Soak the shitake, wood ear mushrooms and brown rice noodles in room temperature water in separate bowls. You can break up the noodles to help them fit the rolls better, about 1 inch noodles work well. Soak all these for 30 to 60 minutes until soft.
Cut the jicama in half and set one half aside. Take the other half and peel it then julienne into match sticks. Set aside.
Mince the carrot, green onion and shallot into a mixture.
Gently press the tofu dry between sheets of paper towels until most of the liquid is expelled. Mash with a fork until it is fine and set aside.
Drain the noodles and mushrooms. Chop the mushrooms finely. Make sure the noodles are al dente and cut them into 1 inch long pieces.
Place the mushrooms, vegetables, noodles, tofu or pork, egg, salt, pepper into a bowl and mix thoroughly. It the mixture does not come together like a loose dough add more egg a spoonful at a time. Don't let it get soupy or too loose.
Take a dinner plate and add some water to it. No enough to overflow though.
Lay one piece of rice paper on the plate then quickly flip and lay down on the other side. It should quickly become pliable.
Using a plastic or silicone cutting board, lay the wet rice paper in the center and take 1.5 Tbsp of filling from the bowl and place in the center. Spread it out into the size and shape of a finger parallel to the cutting board as you are facing it.
Fold in the left and right sides toward the center until they just meet.
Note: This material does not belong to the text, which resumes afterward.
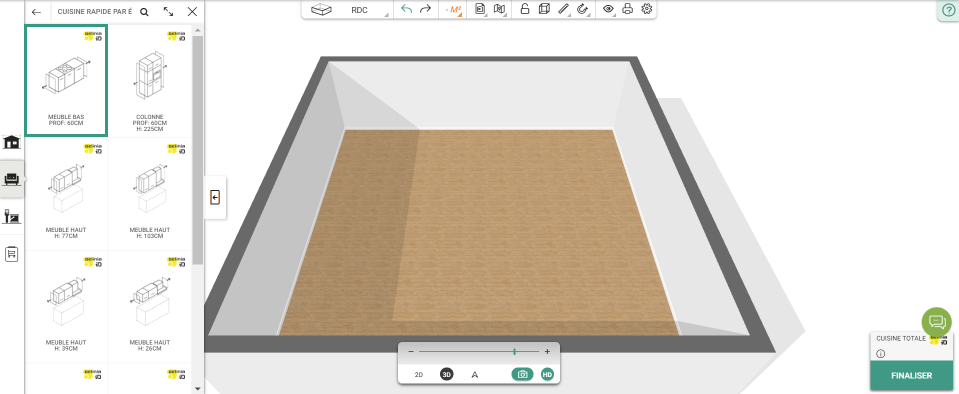The width and height of the screenshot is (959, 394).
Task: Search the catalog with magnifier icon
Action: (x=144, y=12)
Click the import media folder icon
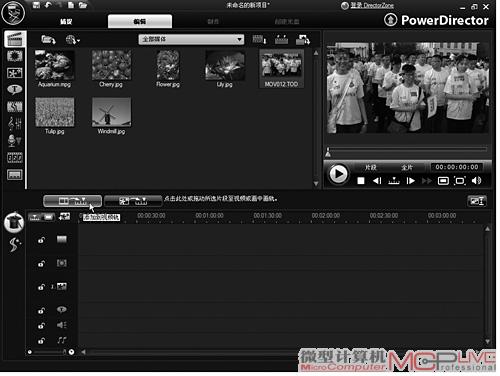500x376 pixels. (48, 40)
Lift the bottom and fold over the center (It will look like and envelope). Make sure you are applying a little pressure to keep the roll together but not too much to tear it.
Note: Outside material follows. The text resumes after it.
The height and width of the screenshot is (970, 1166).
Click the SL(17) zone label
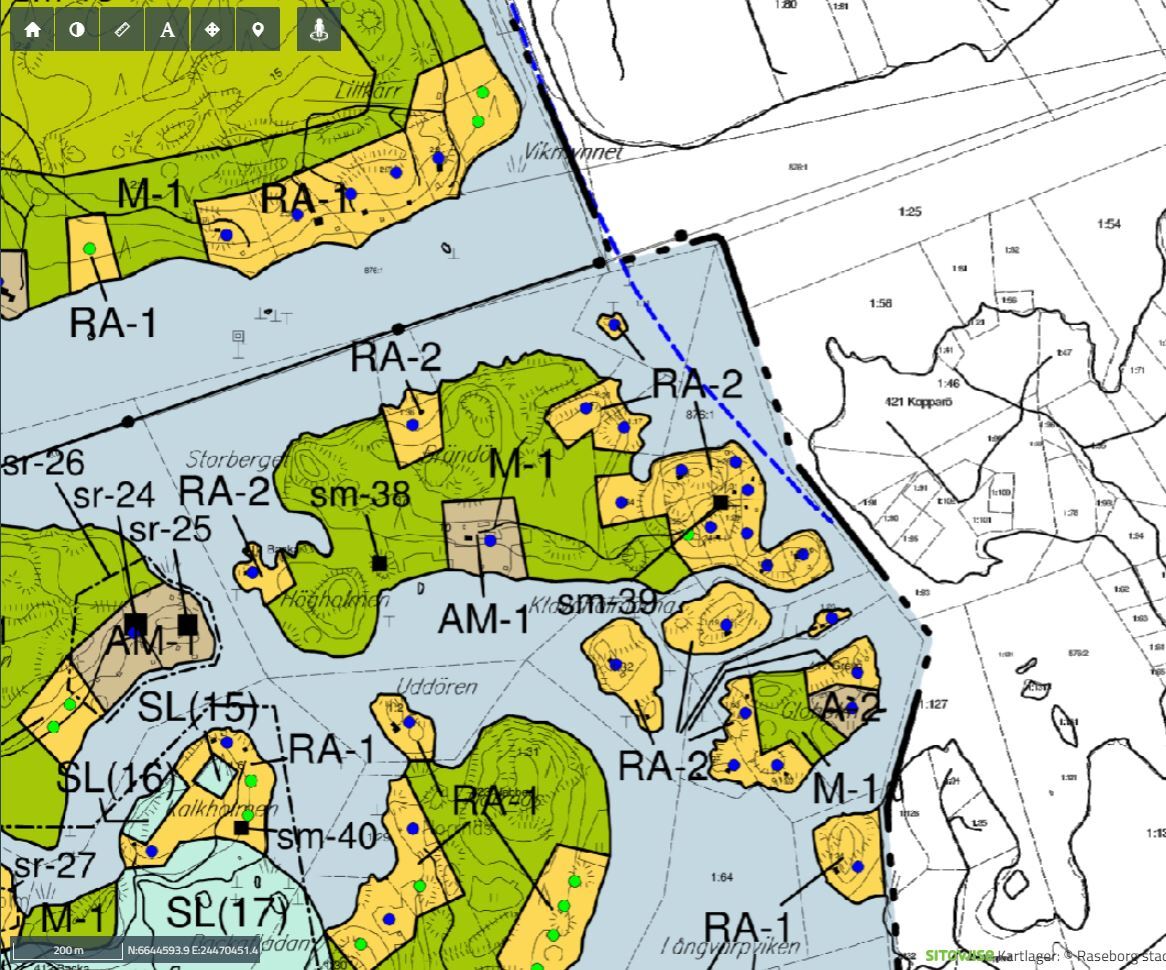[225, 912]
Roll the spring roller toward the top flap and it would be in the shape of a small finger sized tube. Set aside on a clean plate or cutting board. Avoid wooden cutting board as the wet rice paper will stick. They will also stick together so avoid letting them touch.
Once all the rolls are made, add enough canola or peanut oil to a skillet on medium heat so the depth is about half the thickness of your rolls.
Once the oil hits 325°F, fry the rolls on both sides in batches of 3 or 4 until golden brown.
In a small bowl place some canola or peanut oil and brush all sides of each roll with a pastry brush.
Set the air fryer to 400°F for 12 minutes. Add 1 layer of rolls (do not stack as they will stick together) and start.
Flip them after 6 minutes and continue air frying. If using ground pork cook until they reach an internal temperature of 165°F.
Combine the fish sauce, water, dissolved sugar, lime juice, add slices of Thai chili and minced garlic to taste. For more heat, add more Thai chili.
Disclaimer: This version uses tofu instead of the traditional pork. My daughter is pescatarian so she's okay to use fish sauce, but meat is a no-no. If you want to enjoy your spring rolls with meat, swap the tofu for 10 oz. of ground pork.